But why two engines:question: one to drive each back wheel:question: 
Jody


----------



## Bigdog (Sep 18, 2003)

I have seen doubles and even triples at tractor shows. No real reason for them. Just barnyard engineering at it's best.


----------



## johnbron (Sep 17, 2003)

:duel: I think a set of duel rear wheels would make it look much better.:question:


----------



## Argee (Sep 17, 2003)

I'll bet the original reason was to pull a bigger plow.
:wow:
Wow, look at the spread on those tires, you could cultivate 6 rows at a time.


----------



## parts man (Sep 24, 2003)

THat one is 2 Farmall A's put together.
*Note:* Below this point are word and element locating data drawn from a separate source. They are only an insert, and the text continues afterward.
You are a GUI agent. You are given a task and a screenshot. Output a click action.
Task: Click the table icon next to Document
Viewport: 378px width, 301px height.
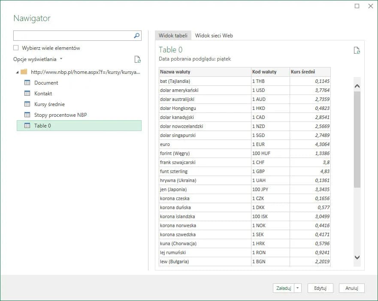pos(27,83)
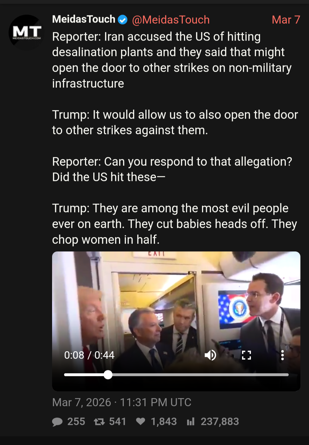Click the 255 replies count
The height and width of the screenshot is (445, 309).
(76, 422)
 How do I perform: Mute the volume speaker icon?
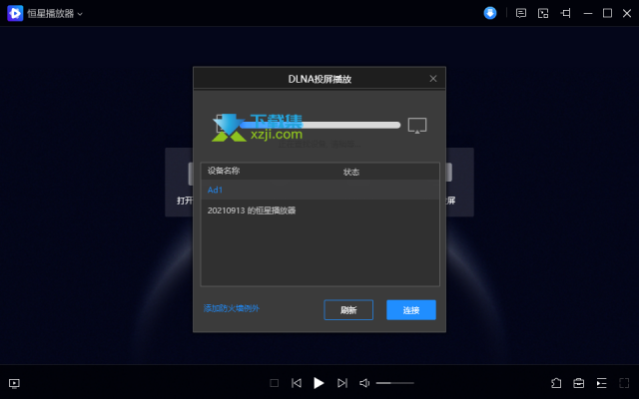click(x=364, y=383)
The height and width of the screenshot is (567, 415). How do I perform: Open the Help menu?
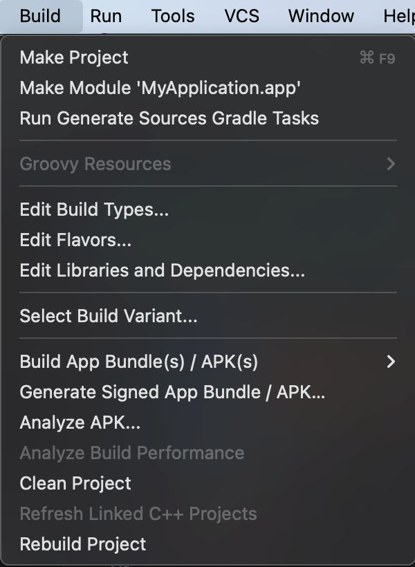[x=398, y=17]
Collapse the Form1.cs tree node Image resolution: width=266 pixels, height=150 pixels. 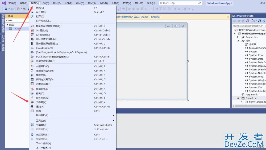click(x=238, y=98)
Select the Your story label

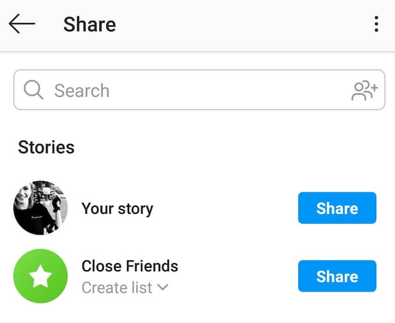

I read an article in "RED POWER" magazine about a company that used to pur 2 tractors together for more HP. I think they mainly used 400 Farmalls.


----------



## caseman-d (Nov 29, 2003)

There was a set of double at our local show acouple of years ago. The guy claimed that way he could take his wife with him, not sure if it's true or not but sounded good


----------



## jodyand (Sep 16, 2003)

> _Originally posted by caseman-d _
> *There was a set of double at our local show couple of years ago. The guy claimed that way he could take his wife with him, not sure if it's true or not but sounded good *



He must have really loved her i always thought that tractor time was to get away from the wife:smiles: Welcome caseman-d mighty glad to have you abroad.:friends: 
Jody


----------



## Old_Nodaker (Nov 1, 2003)

Back in the 50's they'd take two JD R's or 80's, remove the front wheels, and hook them up in line. I suppose some sort of 5th wheel setup. Then steered it with hydralic cylinders. Kind of the first articulating tractor. I don't know how they did the clutching/shifting stuff.


----------



## Chris (Sep 15, 2003)

> _Originally posted by caseman-d _
> *There was a set of double at our local show acouple of years ago. The guy claimed that way he could take his wife with him, not sure if it's true or not but sounded good *


Chips Ahoy and welcome caseman-D ----   

Andy


----------



## parts man (Sep 24, 2003)

> _Originally posted by Old_Nodaker _
> *Back in the 50's they'd take two JD R's or 80's, remove the front wheels, and hook them up in line. I suppose some sort of 5th wheel setup. Then steered it with hydralic cylinders. Kind of the first articulating tractor. I don't know how they did the clutching/shifting stuff. *



If I remember the article correctly, that's how the "Steiger" company got started.


----------